Virginia Board Approves Tolls on I-66 for Solo Drivers

The Commonwealth Transportation Board unanimously approved a plan Wednesday to allow solo motorists to begin driving on Interstate 66 inside the Capital Beltway during rush hour if they are willing to pay a toll. 

The highway is a key route for commuters in northern Virginia to the nation's capital. Currently, that stretch of road is restricted during rush hour to carpools of two or more. It is the only segment of the interstate highway system in the country where such a restriction exists, according to the Virginia Department of Transportation.

Under the plan, solo drivers could use the highway if they pay a variable toll estimated to average about $6 each way. Carpools can still drive for free.

The tolls would take effect in 2017.

The plan also sets aside money that could be used to widen eastbound I-66 if a future study determines it to be necessary.

Gov. Terry McAuliffe, a Democrat, has supported the plan as a step toward relieving the region's traffic congestion. Variable tolls have been implemented on the 495 Express Lanes as well as on Interstate 95.

In last month's elections, Republican candidates attacked the plan, noting that at times of peak congestion, a motorist might have to pay as much as $17 each day for a round-trip commute.

Supporters of the plan said the opposition was misleading. Those who don't want to pay the tolls can take alternate routes, just as they are required to do now when the highway is restricted to carpool use only.

"It is opening up an opportunity that doesn't now exist," Transportation Secretary Aubrey Layne said during Wednesday's meeting.

By 2040, VDOT estimates that the changes will move an additional 40,000 people through I-66 and the parallel roads of U.S. 29 and U.S. 50 each day. Currently those roads carry an average of 334,000 people a day, according to VDOT.

A group opposed to the plan is turning to lawmakers to halt it.

"We see this, in essence, as a commuter tax for the privilege of using 66 in Arlington County," said Greg Scott of The 66 Alliance.

"They're going to end up making the road more congested for those of us that already use it and have been using it for years," he added.

The Commonwealth Transportation Board believes the changes will make for a smoother commute.

“They can just make that choice to pay if they’re single occupant, otherwise they can use the road as they’ve done in the past," Layne said.
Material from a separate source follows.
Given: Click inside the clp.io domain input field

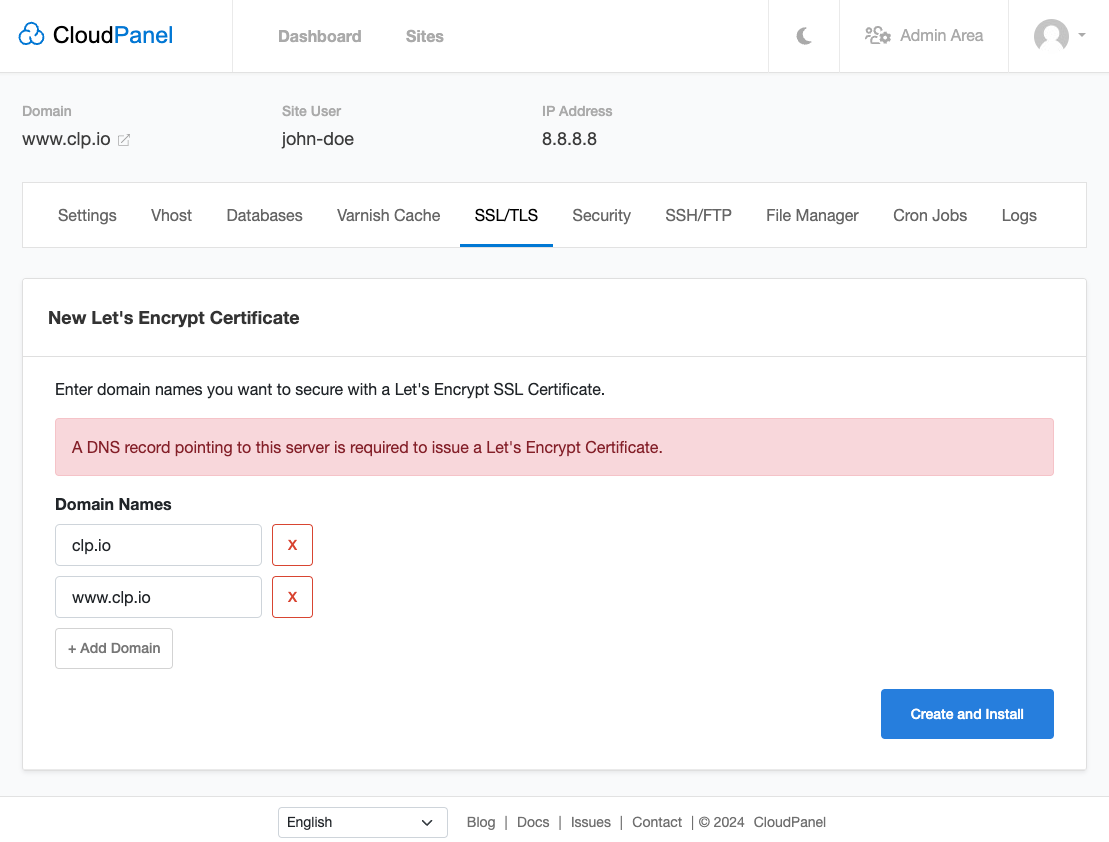Looking at the screenshot, I should [x=158, y=545].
The uproar over the plan did result in some modifications. During the morning rush, tolls will be implemented only on the inbound lanes. In the evening rush, the tolls will only be imposed on the outbound lanes. The original proposal called for tolls in both directions during rush hour.
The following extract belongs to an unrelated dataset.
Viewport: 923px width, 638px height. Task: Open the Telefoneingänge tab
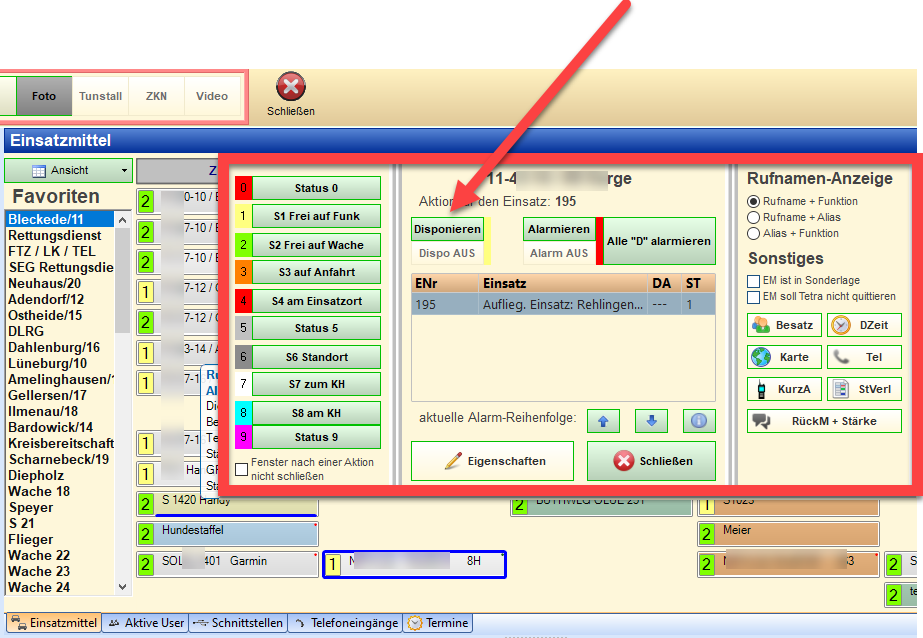click(344, 623)
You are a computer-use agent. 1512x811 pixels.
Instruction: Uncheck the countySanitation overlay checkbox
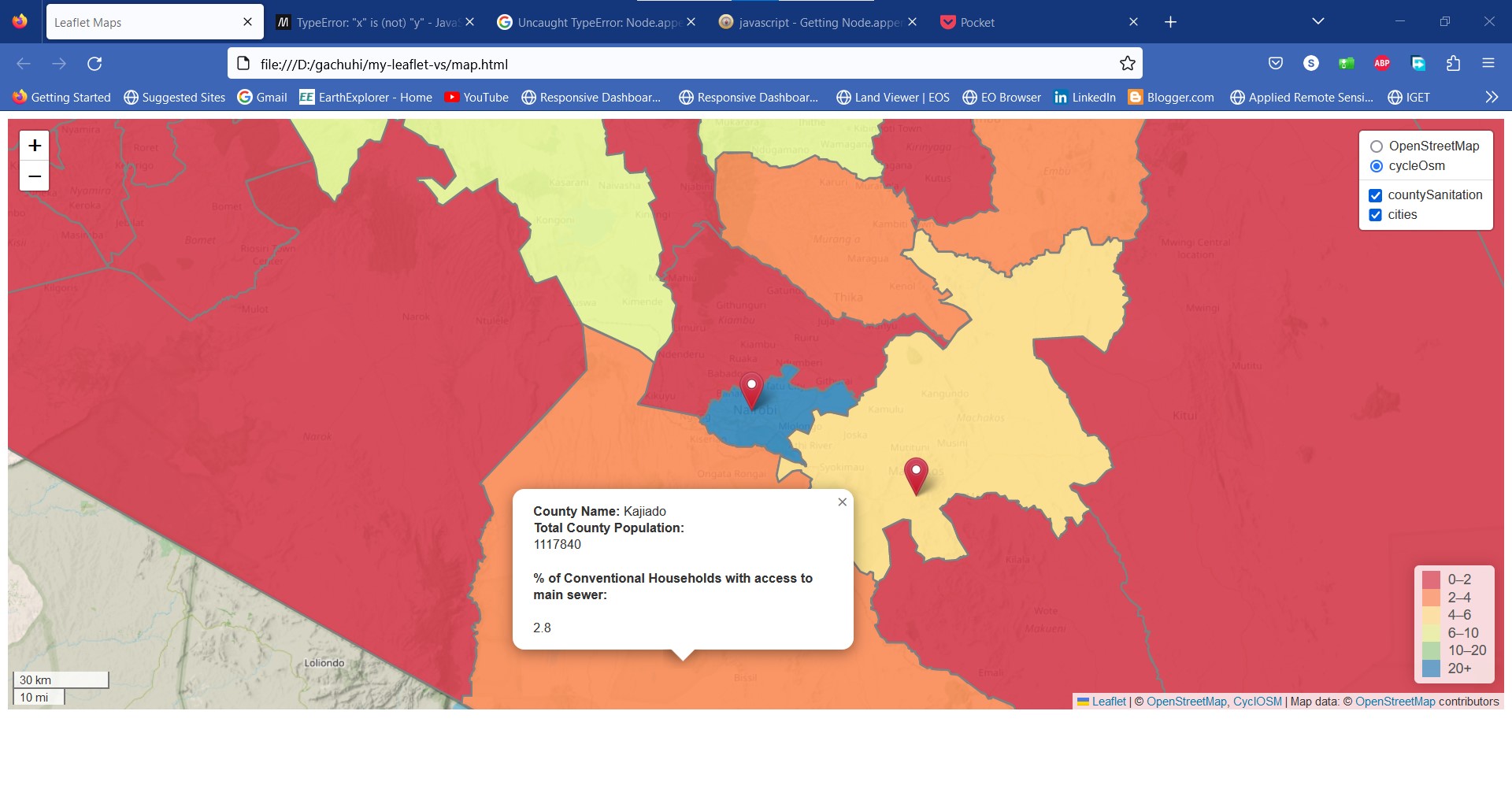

Carpools of two or more will be allowed to use the lanes for free until 2020, when plans call for increasing the carpool minimum to three.

Separate plans are in place to expand Express Lanes on I-66 outside the Beltway as well.

The state expects to generate $18 million in toll revenue in 2018, the first year in which tolls will be fully implemented. The money can be used to support mass transit options on the I-66 corridor, as well as the possible widening of eastbound I-66.